*** The data ***
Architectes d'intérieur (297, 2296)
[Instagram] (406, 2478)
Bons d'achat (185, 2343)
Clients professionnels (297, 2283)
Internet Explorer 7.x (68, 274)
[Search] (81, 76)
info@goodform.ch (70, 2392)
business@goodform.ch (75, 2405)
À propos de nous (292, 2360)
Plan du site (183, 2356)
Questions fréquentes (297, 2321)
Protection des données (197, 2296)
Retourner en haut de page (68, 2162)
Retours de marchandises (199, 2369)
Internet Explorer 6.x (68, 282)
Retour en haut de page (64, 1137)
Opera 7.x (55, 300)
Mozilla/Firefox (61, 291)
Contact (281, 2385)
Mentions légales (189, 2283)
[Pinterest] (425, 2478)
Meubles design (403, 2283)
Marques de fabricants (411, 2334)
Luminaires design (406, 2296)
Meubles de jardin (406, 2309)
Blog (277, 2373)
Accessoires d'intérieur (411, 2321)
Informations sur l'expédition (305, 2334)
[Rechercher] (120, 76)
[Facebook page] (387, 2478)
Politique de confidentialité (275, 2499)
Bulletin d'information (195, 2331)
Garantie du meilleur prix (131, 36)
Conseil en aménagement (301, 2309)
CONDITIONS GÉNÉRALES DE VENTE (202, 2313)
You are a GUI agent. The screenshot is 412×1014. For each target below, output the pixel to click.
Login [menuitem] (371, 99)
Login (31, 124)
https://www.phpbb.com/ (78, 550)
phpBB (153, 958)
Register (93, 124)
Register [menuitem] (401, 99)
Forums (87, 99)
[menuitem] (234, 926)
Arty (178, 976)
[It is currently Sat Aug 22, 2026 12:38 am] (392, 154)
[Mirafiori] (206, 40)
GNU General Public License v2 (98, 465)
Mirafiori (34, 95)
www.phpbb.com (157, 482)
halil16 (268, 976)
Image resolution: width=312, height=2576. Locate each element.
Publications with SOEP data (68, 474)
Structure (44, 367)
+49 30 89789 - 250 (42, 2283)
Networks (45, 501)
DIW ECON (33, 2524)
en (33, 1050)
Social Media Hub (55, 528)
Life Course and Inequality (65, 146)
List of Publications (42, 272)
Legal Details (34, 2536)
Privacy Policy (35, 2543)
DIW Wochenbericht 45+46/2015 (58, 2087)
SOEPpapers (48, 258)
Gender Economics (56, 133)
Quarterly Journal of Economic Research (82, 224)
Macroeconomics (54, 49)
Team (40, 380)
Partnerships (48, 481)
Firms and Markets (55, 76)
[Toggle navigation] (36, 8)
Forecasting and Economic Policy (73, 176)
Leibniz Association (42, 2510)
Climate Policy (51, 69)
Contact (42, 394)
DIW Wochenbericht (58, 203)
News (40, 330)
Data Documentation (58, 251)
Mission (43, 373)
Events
*** End of The data ***
• [Your instructions] Starting at the line that has "Register [menuitem] (401, 99)" in the records above, restate word for word every line until the one that has "Gender Economics (56, 133)", and include that one as well.

• [Task response]
Register [menuitem] (401, 99)
Forums (87, 99)
[menuitem] (234, 926)
Arty (178, 976)
[It is currently Sat Aug 22, 2026 12:38 am] (392, 154)
[Mirafiori] (206, 40)
GNU General Public License v2 (98, 465)
Mirafiori (34, 95)
www.phpbb.com (157, 482)
halil16 (268, 976)
Image resolution: width=312, height=2576. Locate each element.
Publications with SOEP data (68, 474)
Structure (44, 367)
+49 30 89789 - 250 (42, 2283)
Networks (45, 501)
DIW ECON (33, 2524)
en (33, 1050)
Social Media Hub (55, 528)
Life Course and Inequality (65, 146)
List of Publications (42, 272)
Legal Details (34, 2536)
Privacy Policy (35, 2543)
DIW Wochenbericht 45+46/2015 (58, 2087)
SOEPpapers (48, 258)
Gender Economics (56, 133)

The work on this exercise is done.